**Task instructions**
An exact copy of every record, with no pictures, please.

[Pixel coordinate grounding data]

= = = = = = =

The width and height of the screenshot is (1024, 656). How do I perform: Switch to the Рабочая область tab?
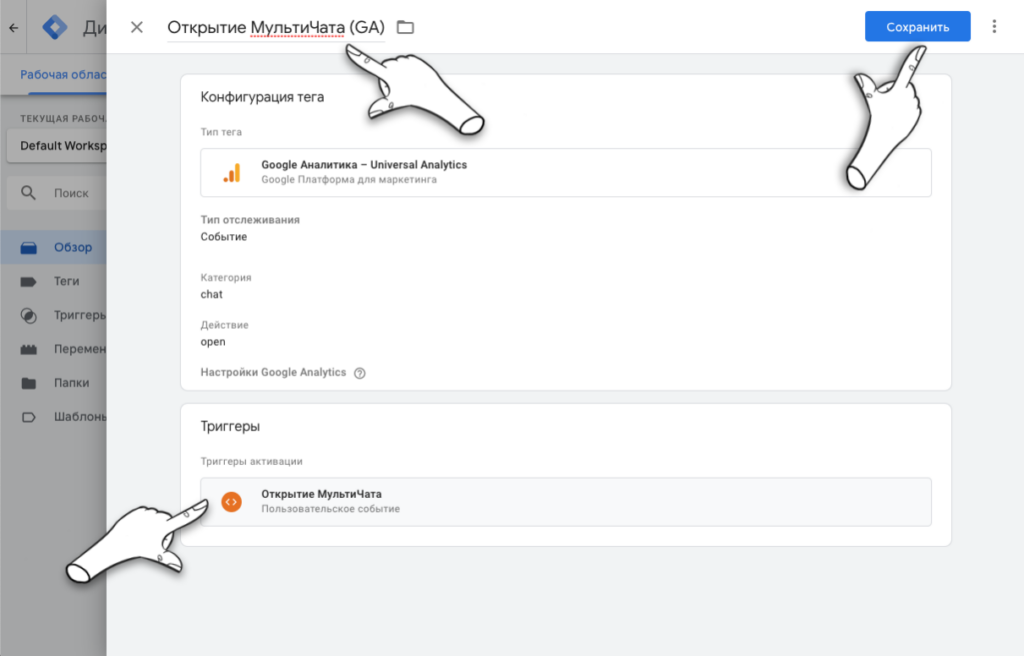(x=62, y=75)
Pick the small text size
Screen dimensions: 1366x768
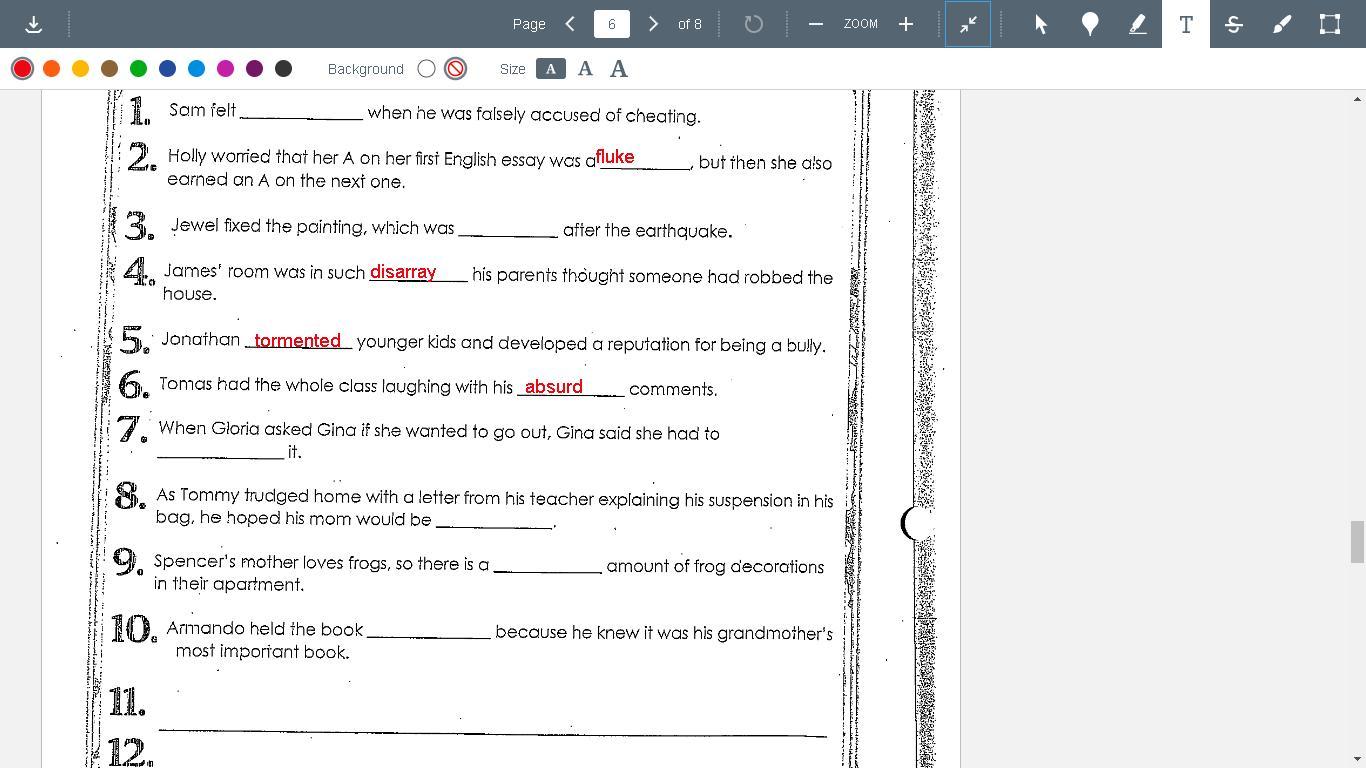[550, 69]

= = = = = = =

**Answer section**
The width and height of the screenshot is (1024, 656). How do I perform: Switch to the Рабочая область tab?
(x=62, y=75)
Pick the small text size
Screen dimensions: 1366x768
[550, 69]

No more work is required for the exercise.